4 Quick Tips For Yoga + Hypermobility

4 Quick Tips For Yoga + Hypermobility

As a yoga practitioner, having hypermobile joints may increase your risk of having injuries, muscle soreness, and instability when doing yoga. Hypermobility refers to the ability of a joint to extend beyond a natural range of motion. Although women tend to have hypermobile joints more often than men, it is not exclusive whatsoever.

If you do yoga and have a hard time practicing due to hypermobility, here are four quick tips:

1. Micro-bend

By slightly micro-bending the joint, you can alleviate the stress and reduce the risk of overuse or injury. It is important to micro-bend the joints for the entire range of movement. For example, when doing Uttanasana (Standing Forward Fold), gently bend the knees while you’re in standing and continue to micro-bend as you fold forward. The same applies when going from Chaturanga (low plank) to Upward Facing Dog. As you ascend, keep the inside of the elbows facing each other and extend the elbows just before you reach full expression. The soft bend in the elbows require more muscular strength to hold you up in Upward Facing Dog, but it helps prevent you from dropping a ton of weight into your hypermobile joints.

 

2. Isometric contraction

In addition to micro-bending the joints, the next crucial step is to apply isometric contraction in the surrounding muscles. Isometric contraction means generating force without changing the length of the muscle. A practical way to implement this concept is to think ‘actions’ and ‘counter-actions.’ For every movement you create, do a motion that would counter that movement. Here are some examples:

In Downward Facing Dog, keep your hands on the mat but push your hands out laterally as you draw the micro-bent elbows toward one another. We call this Turbo Dog. It’s an intense engagement for the biceps and the forearm extensor/flexor muscles.

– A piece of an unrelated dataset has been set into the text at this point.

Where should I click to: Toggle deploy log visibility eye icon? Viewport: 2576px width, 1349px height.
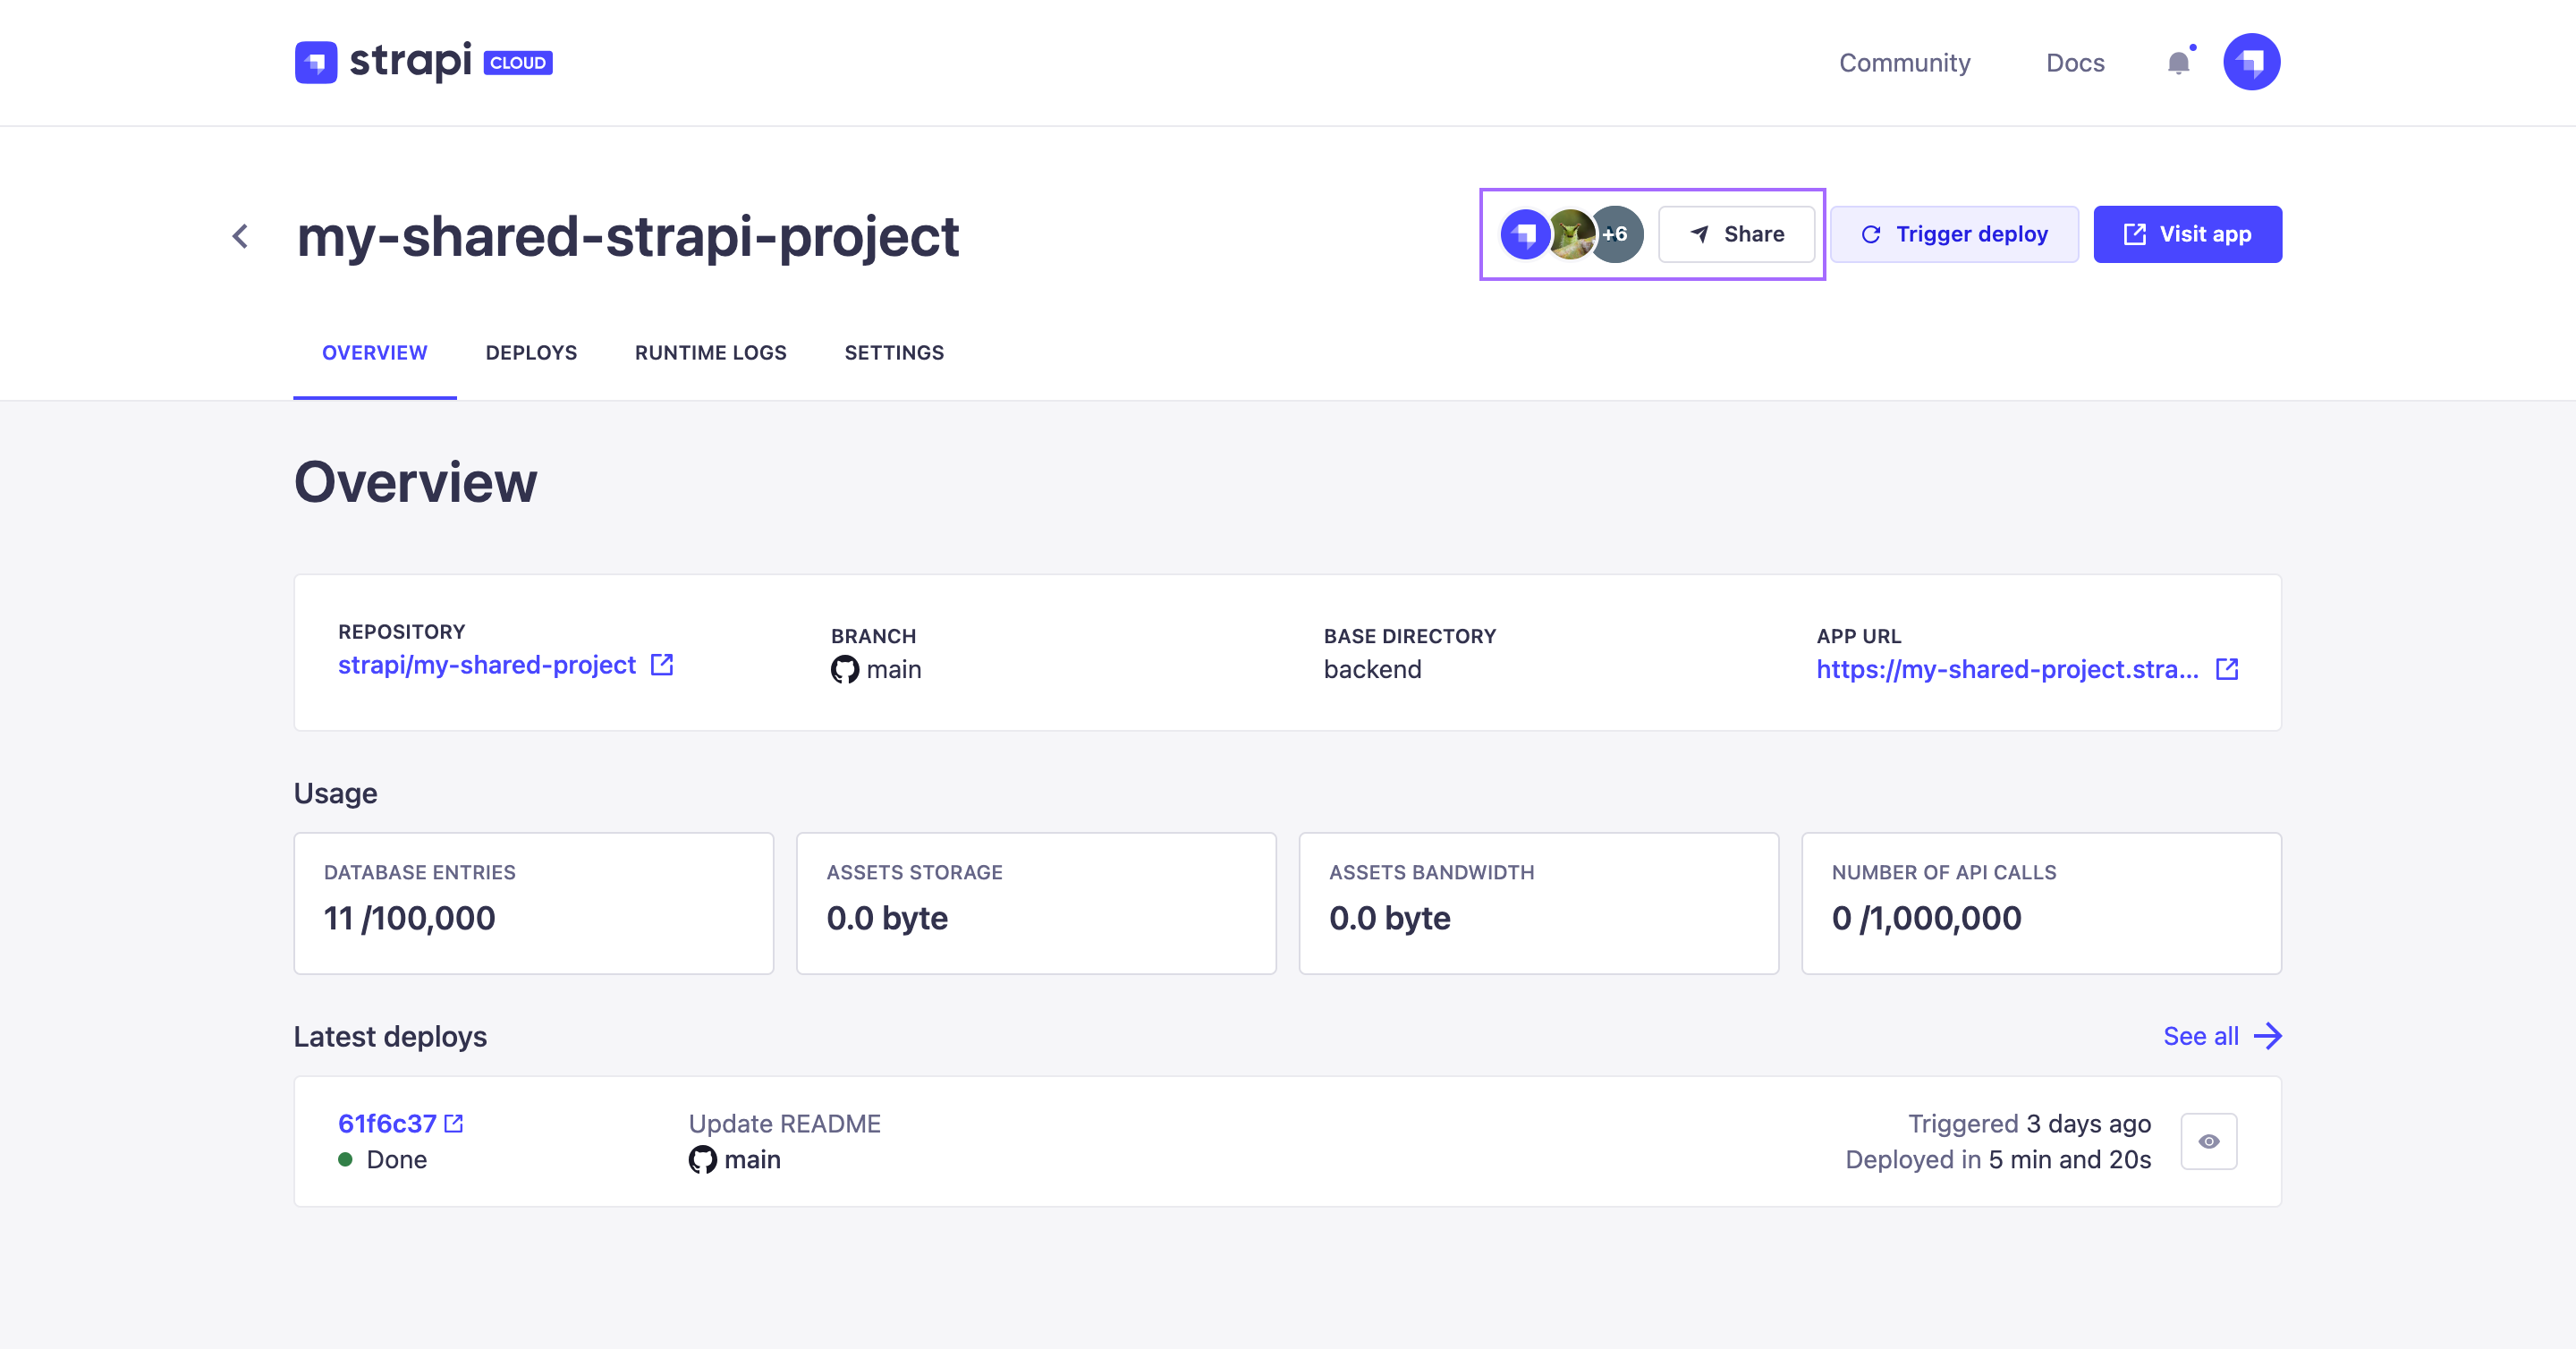(x=2209, y=1141)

When in Tadasana (Mountain Pose), slightly bend the knees, as you stand with the feet in hips width apart. Keep the feet on the mat and push the legs out to the sides, at the same time slightly contract the gluteus (butt) muscles and draw the tailbone down.

Lastly, from high plank to Chaturanga, start by drawing the elbows in, protract the shoulder blades, and draw the ears away from the shoulders. As you descend, keep the elbows in and the stomach engaged.

 

3. Move slowly

This is an important tip for yogis with hypermobility. You must MOVE SLOWLY, especially if you’re new to yoga or have less experience in body movement. Slow movement helps develop spatial awareness and body engagement. It’ll take some practice before you automate micro-bending and isometric contraction. So in the meantime, slow down your movement and enjoy the practice.

 

4. Be intuitive

The last but not least tip for you is to apply intuition in your practice. You’re going to want to try some new yoga poses, or a teacher may adjust you during class. If you sense a glint of hesitation because you think the new pose or the adjustment may add to your hypermobility, it’s best to stop. Make it clear to the teacher why you decline the adjustment, and chances are the teacher would understand and move on helping other students.